Ce fractionnement est un compromis établi de façon empirique
entre la dose efficace, la tolérance et le risque de séquelles. Le
traitement suit des recommandations définissant la dose et la
tolérance de la variation de dose dans le sein compatibles avec
un faible risque de séquelles (4, 5). Dans certaines situations où le
volume cardiaque ou pulmonaire irradié est trop important avec
une technique standard, des techniques utilisant des positions
différentes peuvent être mises en œuvre (6, 7). À l’Institut Curie,
l’alternative à l’irradiation du sein en décubitus est l’utilisation
d’une irradiation en décubitus latéral isocentrique (DLI) [5]. Elle est
fondée sur le principe de détacher la glande de la paroi thoracique
afin de réduire ou d’éliminer l’irradiation du poumon et du cœur.
L’irradiation des relais ganglionnaires diminue le risque de récidive
ganglionnaire. L’intérêt de l’irradiation de la CMI est attesté par
les résultats de grandes études randomisées (8, 9). La proximité
des structures médiastinales et du cœur expose ces derniers à un
risque d’irradiation. Dans la plupart des cas, l’irradiation de la CMI
est associée à une irradiation du sein ou de la paroi thoracique.

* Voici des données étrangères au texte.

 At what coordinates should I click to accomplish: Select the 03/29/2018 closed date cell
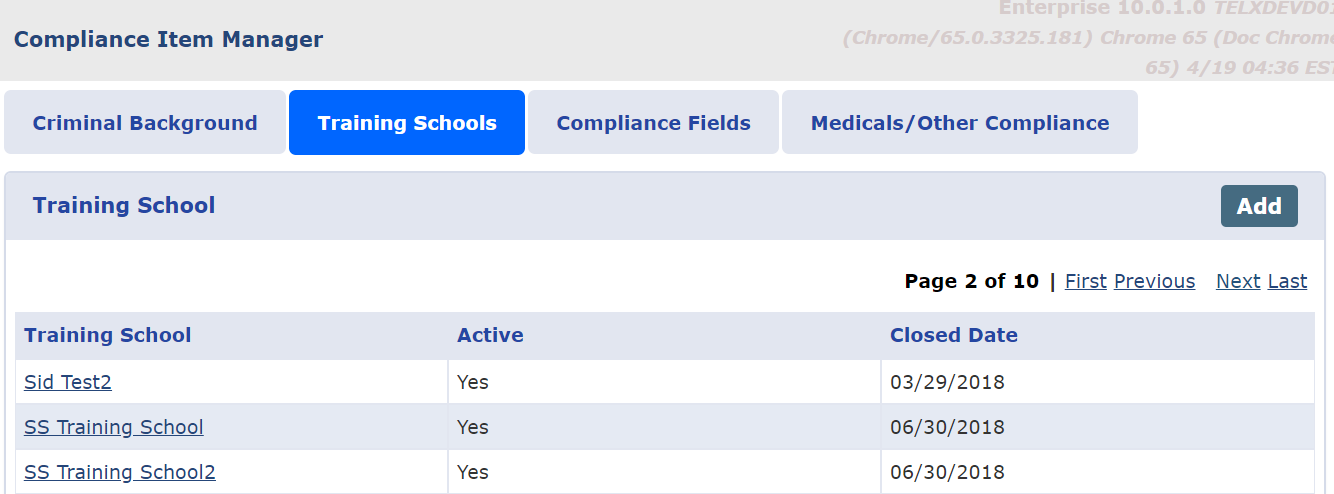tap(947, 382)
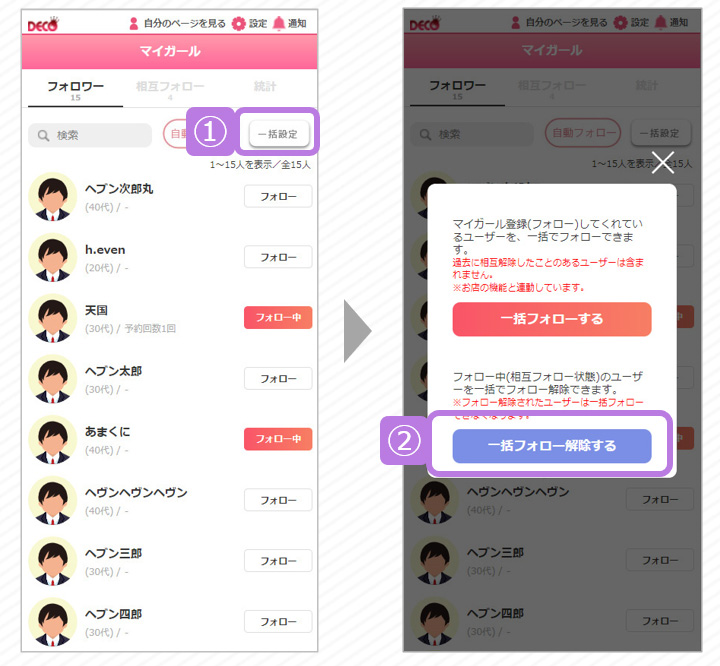Open 自分のページを見る person icon in left screen
The height and width of the screenshot is (666, 720).
(x=134, y=23)

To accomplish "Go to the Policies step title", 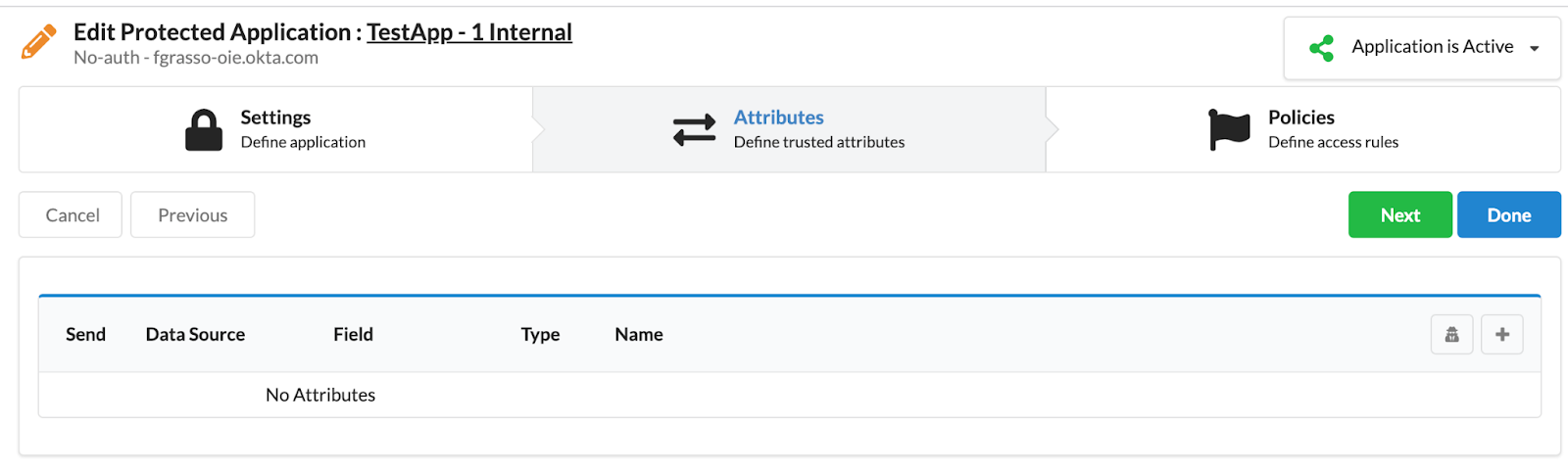I will (1300, 118).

Mais, dans tous les cas, ce traitement doit être réalisé “sur mesure”
pour chaque patiente.
Ces dernières années ont connu une vraie révolution dans le développement de techniques d’irradiation mammaire et ganglionnaire,
avec une définition très précise des volumes et des techniques très
avancées (10-15). Parallèlement, les complications des anciennes
techniques d’irradiation sont devenues mieux connues et documentées (16, 17).